We, the proud few, prefer to be known as members of the inaugural USAF Academy Cadet Drum & Bugle Corps, heretofore represented by the USAF Academy Drum & Bugle Corps (a group of talented enlisted musicians).
We formed in the fall of 1971, thanks to the efforts of Al Howey, Class of ‘73, who was our first Corps Commander.
The few who survived being in the D&B all four years include:
Wayn "Rat-man" Nelson [rudimental bass]; Rini ("the ___", but I guess I'd better not say this one) Bosma [triple toms]; Walt (Ray) Johnson [trumpet]; myself [snare drum] and...I know I am leaving a few out, but it’s late.
I can remember practicing routines the fall of '71 with no instruments (they had not arrived yet and we were extremely concerned that they might not arrive before our first "gig" at halftime). I know this'll get some kidding, but we worked damn hard to build a solid reputation for "The Flight of Sound" and have watched our successors build on that basis to become a premier D&B known around the nation. We played in pretty funky places (shopping mall parking lot on south Nevada...yep, you got that right!) just to get people to know we even existed.
I remember changing into parade dress uniforms for a 7-mile parade at Randolph AFB immediately after getting off the airplane. I remember the drum-line (at that time also including Roy Rice) the next day being somewhat under the weather for that day's parade having emptied several BOQ mini-bars of their supplies. All-in-all, time well spent with some of the most dedicated and talented friends/cadets you could ever hope for.
Call me silly, but I had a great time at the zoo, thanks in no small measure to having spent a lot of time with the "Beaters and Blowers." (June 2008)
I don't know if there's any written history of the formation of the D&B. Probably not. It is an interesting story though. I even have an 8-mm movie of the first halftime show somewhere in the house.
It was a joint effort between me and my 1973 classmate Chuck Ambrose. Chuck deserves the credit for planting the seed in the spring of 1971. At the time, there was only a very weak cadet pep band.

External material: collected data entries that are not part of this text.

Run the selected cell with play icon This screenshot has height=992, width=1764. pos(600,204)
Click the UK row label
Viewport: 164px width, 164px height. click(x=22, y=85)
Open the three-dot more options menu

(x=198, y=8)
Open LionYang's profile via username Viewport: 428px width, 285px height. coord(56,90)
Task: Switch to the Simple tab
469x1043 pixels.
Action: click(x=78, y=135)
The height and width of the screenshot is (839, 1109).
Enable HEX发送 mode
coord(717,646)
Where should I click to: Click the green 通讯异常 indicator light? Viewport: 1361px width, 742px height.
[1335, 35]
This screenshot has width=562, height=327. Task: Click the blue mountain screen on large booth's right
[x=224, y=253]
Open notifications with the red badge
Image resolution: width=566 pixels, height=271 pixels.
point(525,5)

I played trumpet and Chuck played trombone.
He had a meeting with the Supt, Lt Gen Albert Clarke, about some academic issues around mid-term in the spring semester, and Chuck switched the subject to the possibility of a cadet D&B. After the meeting, he told me about that the Supt was interested, so together we surveyed the cadet wing and found that a large number of cadets had played brass or percussion instruments in high school. After reporting our findings, the general allocated money and a NCOIC, MSgt Greg Lykens, to the project.
Over the summer, MSgt Lykens developed the drill and Chuck and I recruited players. Not too many upperclassmen were interested, so it was almost all 4-degrees. In fact, the majority of the cadet wing thought we were a joke and we were the objects of constant derision.
When the fall semester started, it was as Scott Smith recalled below. We had no instruments, were allowed only two cadets per squadron (80 total) and were prohibited from having a flag corps. We rehearsed the drill without instruments and were laughed at by other cadets. We finally received our Olds bugles sometime in September and had to learn to play them and then memorize the music. None of us had ever played bugles before! They had one piston valve and one rotary valve, so there were a few chromatic notes we couldn't play.
Our first halftime show was at the AF-Army game, I think. It was in early October. When we lined up in the end zone, the entire Cadet Wing laughed at us. But we played a decent show and by the end, the cadets were cheering us.
They still didn't accept us very well though. Almost all the upperclassmen in the corps were pretty much shunned by their squadrons. No cadet Lt Col rank for the corps commander!
We had one 1972 cadet, and he was the official commander that fall, but he ran the 1972 yearbook and he was the D&B commander in name only. I was the de facto commander that year. Chuck was the commander during the summer and for a while the next fall, followed by one of our drummers, Bill Naumann, and then by me towards the end of the football season. I commanded for the rest of the year ... as a cadet 2Lt!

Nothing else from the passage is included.